Set of tasks -
1. According to the GeForce FX 5600 Ultra review, how many PCB layers does the GeForce FX 5800 Ultra use?
2. Rewrite the GeForce FX 5600 Ultra review between "Seriously, listen. You" and "dual VGA ports.", inclusive, with "reference" replaced by "stock".
3. Carry on the GeForce FX 5600 Ultra review from its last sentence.

Extract -

##########

Seriously, listen. You can actually hear the rejoicing because there isn’t a vacuum whining in the background. The GeForce FX 5600 Ultra’s reference heat sink looks like something one might find on a GeForce4 Ti 4600, and won’t eat up any adjacent PCI slots. Still, it’s usually a good idea to leave the closest PCI slot to an AGP card empty to improve air flow.
From the picture above, we can see that NVIDIA has gone with those nifty BGA memory chips on its GeForce FX 5600 Ultra reference card, which also uses a standard output port config. Thankfully, because NV31 integrates dual RAMDACs and dual TMDS transmitters, there’s nothing stopping manufacturers from building GeForce FX 5600 Ultras with dual DVI or even dual VGA ports.
NVIDIA wouldn’t confirm how many PCB layers are required by the GeForce FX 5600 Ultra, but they did say that the boards would have fewer layers than the 12-layer GeForce FX 5800 Ultra. According to NVIDIA, plenty of different manufacturers building their own GeForce FX 5600 Ultra boards; we might even see a few manufacturers stray from NVIDIA’s reference design with more unique GeForce FX 5600 Ultra-based products.

##########

Records:

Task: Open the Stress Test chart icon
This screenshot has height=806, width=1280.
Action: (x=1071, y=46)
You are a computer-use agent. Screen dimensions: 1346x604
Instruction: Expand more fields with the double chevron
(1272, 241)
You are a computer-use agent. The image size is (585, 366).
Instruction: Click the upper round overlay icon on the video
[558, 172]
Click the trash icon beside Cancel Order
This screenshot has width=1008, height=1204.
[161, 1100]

##########

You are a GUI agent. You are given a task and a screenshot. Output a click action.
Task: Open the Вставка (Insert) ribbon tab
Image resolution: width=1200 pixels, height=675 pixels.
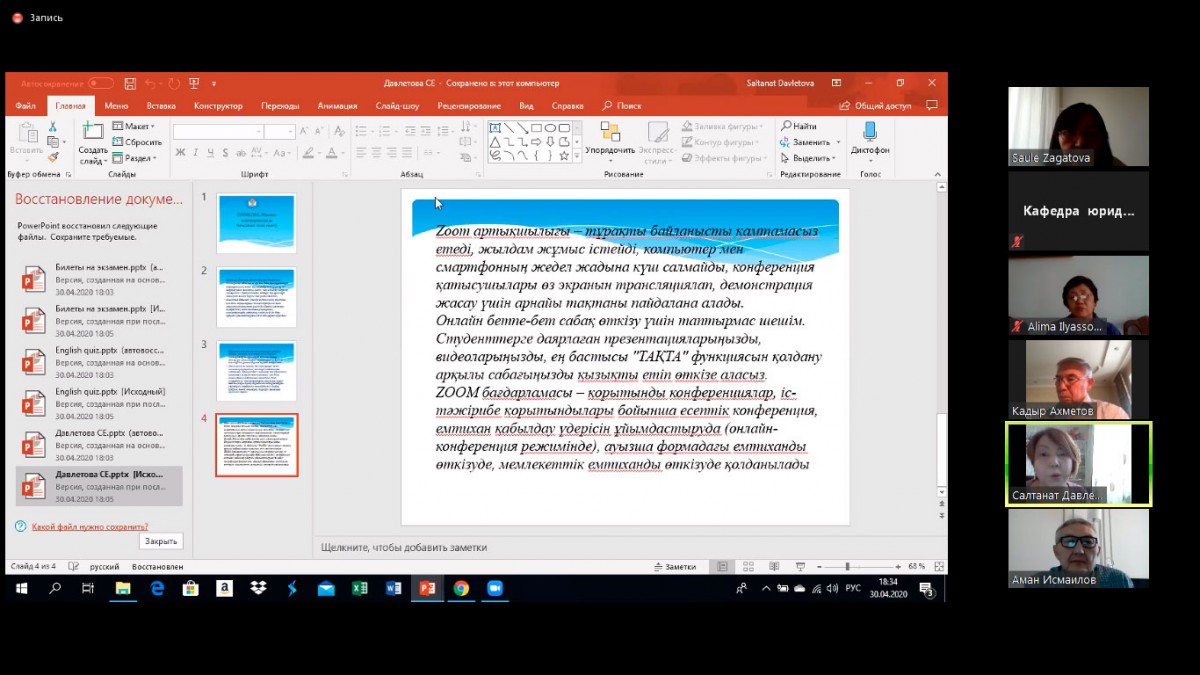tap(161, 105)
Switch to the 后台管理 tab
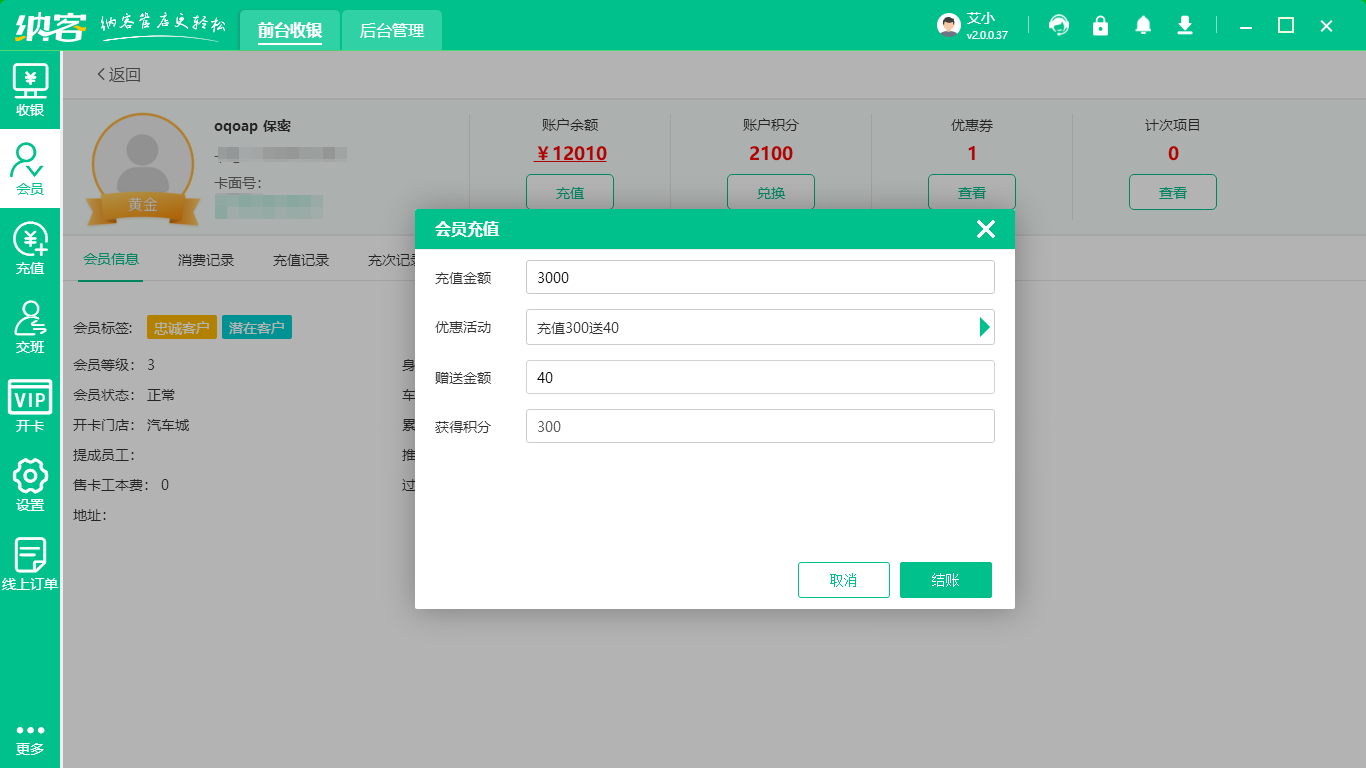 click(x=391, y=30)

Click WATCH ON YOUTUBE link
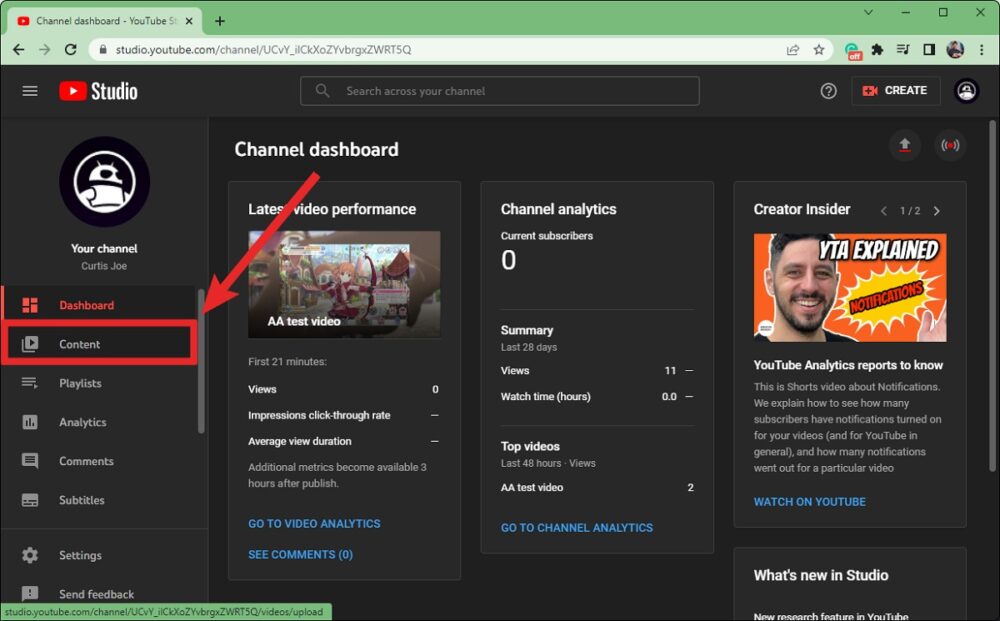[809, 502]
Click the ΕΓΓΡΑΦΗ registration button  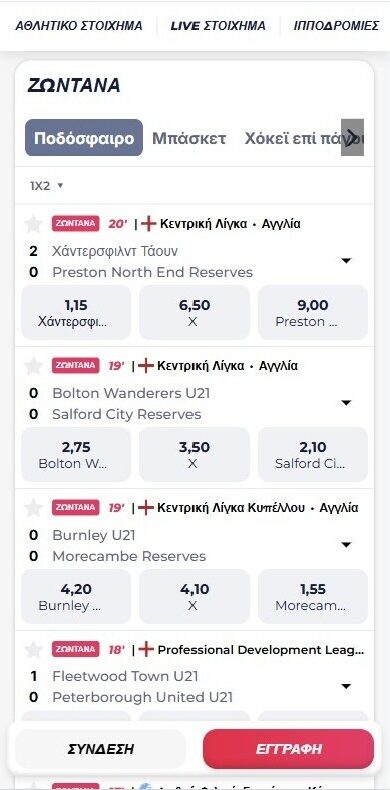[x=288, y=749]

##########

Expected answers -
1. 12 layers

2.
Seriously, listen. You can actually hear the rejoicing because there isn’t a vacuum whining in the background. The GeForce FX 5600 Ultra’s stock heat sink looks like something one might find on a GeForce4 Ti 4600, and won’t eat up any adjacent PCI slots. Still, it’s usually a good idea to leave the closest PCI slot to an AGP card empty to improve air flow.
From the picture above, we can see that NVIDIA has gone with those nifty BGA memory chips on its GeForce FX 5600 Ultra stock card, which also uses a standard output port config. Thankfully, because NV31 integrates dual RAMDACs and dual TMDS transmitters, there’s nothing stopping manufacturers from building GeForce FX 5600 Ultras with dual DVI or even dual VGA ports.

3.
Although NVIDIA makes no official mention of a non-Ultra GeForce FX 5600, I wouldn’t be surprised to see a few popping up in OEM systems. According to NVIDIA, “Ultra” is what sells on retail shelves, so manufacturers won’t be putting much retail emphasis on non-Ultra products. However, I doubt that means that shelves won’t be populated with non-Ultra GeForce FX 5800s since it appears that few GeForce FX 5800 Ultras will be available at all.
NV34: GeForce FX 5200 and 5200 Ultra
Unlike NV31, which only comes in one flavor (at least for now), NV34 will see action in the GeForce FX 5200 and GeForce FX 5200 Ultra, which will be priced at $99 and $149, respectively. The GeForce FX 5200 cards are aimed at mainstream markets, and will all but purge the GeForce4 from NVIDIA’s line. Unfortunately, the GeForce4 MX isn’t quite dead yet. The much-maligned MX will hang out in the sub-$80 price range as a value part, extending the incredible legacy of NVIDIA’s GeForce2 architecture.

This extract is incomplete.